To copy a FITS file to a simple text output format, e.g. to be used by another piece of code:
unix% dmcopy input.fits "output.txt[opt kernel=text/simple]"
To create a basic FITS file from ASCII input:
unix% dmcopy input.txt output.fits
DM filter syntax may be included when creating a new file. Here dmcopy is used to create an output file of filtered data in FITS or text format:
unix% dmcopy "sample.dat[col3=11:20][cols col2,col3]" filtered.fits unix% dmcopy "sample.dat[col3=11:20][cols col2,col3]" "filtered.txt[opt kernel=text/simple]"
About the Kernel
Output Text Formats: kernel option
There are four output formats allowed with the ASCII kernel: text/raw, text/simple, text/dtf, and text/tsv. The output is specified by including the "kernel" option in the output file name.
-
[opt kernel=text/raw]
Simple text table format consists of free-format columns with no header keywords. The format understands only two datatypes: numbers (treated as double precision) and text strings. All columns are scalar and are given the default names "col1", "col2", etc.
-
[opt kernel=text/simple]
This format is similar to text/raw, but has an optional header defining the column names. In its simplest form, the header consists of a single line of whitespace-separated column names preceded by the comment character; see the "comment" and "colnames" options below. The text/simple option is compatible with the SM plotting program.
-
[opt kernel=text/dtf]
Data Text Format (DTF) is a pseudo-FITS format with support for headers and data subspaces. Free format tables are the default, but fixed-format fields are also supported, as described in the Using the ASCII Kernel Manual (PS).
-
[opt kernel=text/tsv]
Generic TSV format files are recognized, as well as the extended header detail provided by the Chandra Source Catalog (CSC) output format.

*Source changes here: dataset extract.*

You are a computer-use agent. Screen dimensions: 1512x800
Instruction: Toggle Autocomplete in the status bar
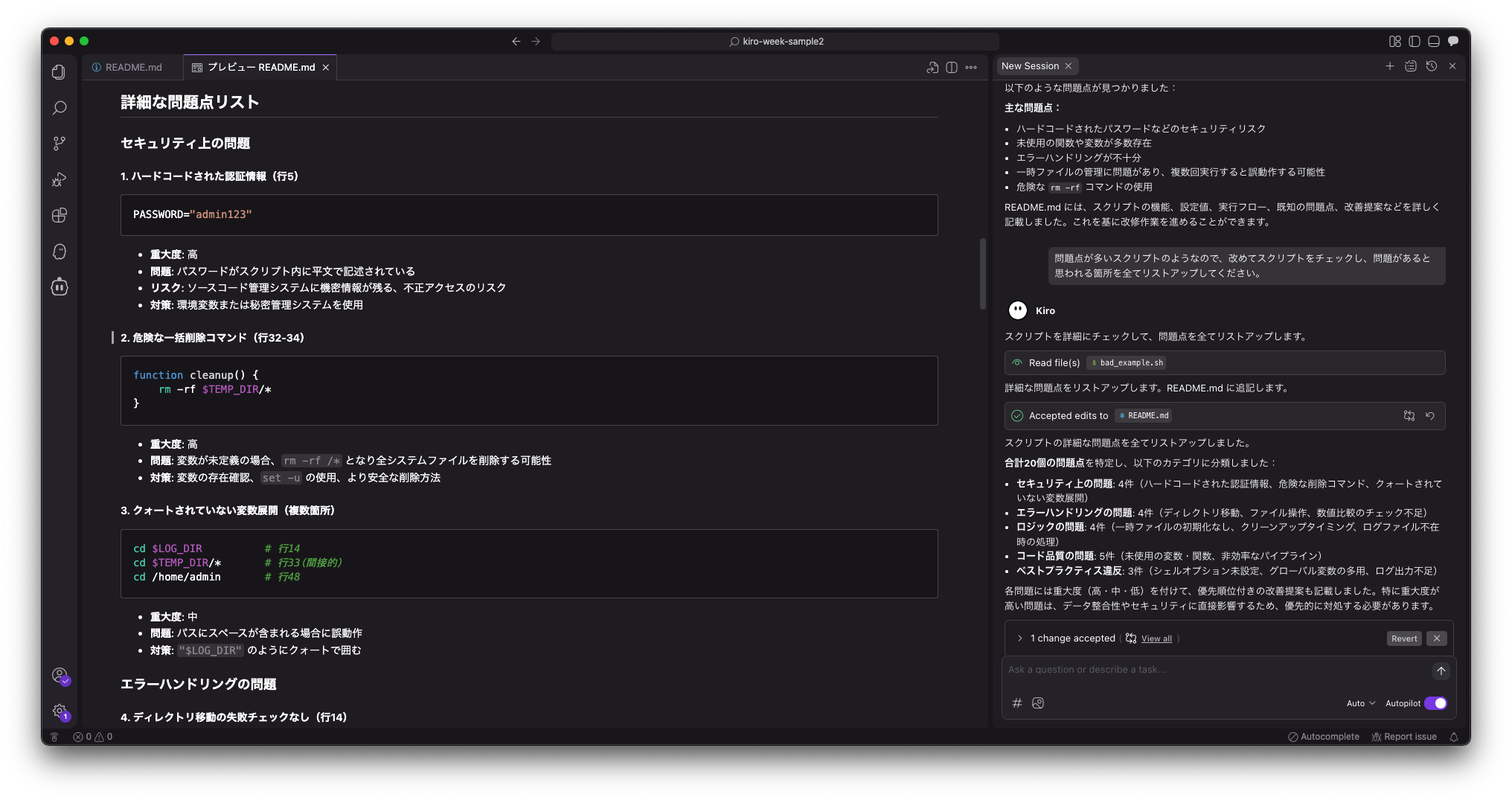click(1323, 737)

TSV flavor can not be auto-determined, it must either be specified by this kernel syntax or by putting the TSV flavor specification line at the top of the file (#TEXT/TAB-SEPARATED-VALUES).
Note that some of the additional header info (e.g. UCD) from the CSC format will be lost, since the DM does not yet support these concepts.
Additional Options
There are several other options that may also be used to qualify a text file. Multiple options are specified as a comma-separated list. You can use these options to allow CIAO to read tables in text files with slightly different formats from the default, for example by skipping header lines or changing the field separator.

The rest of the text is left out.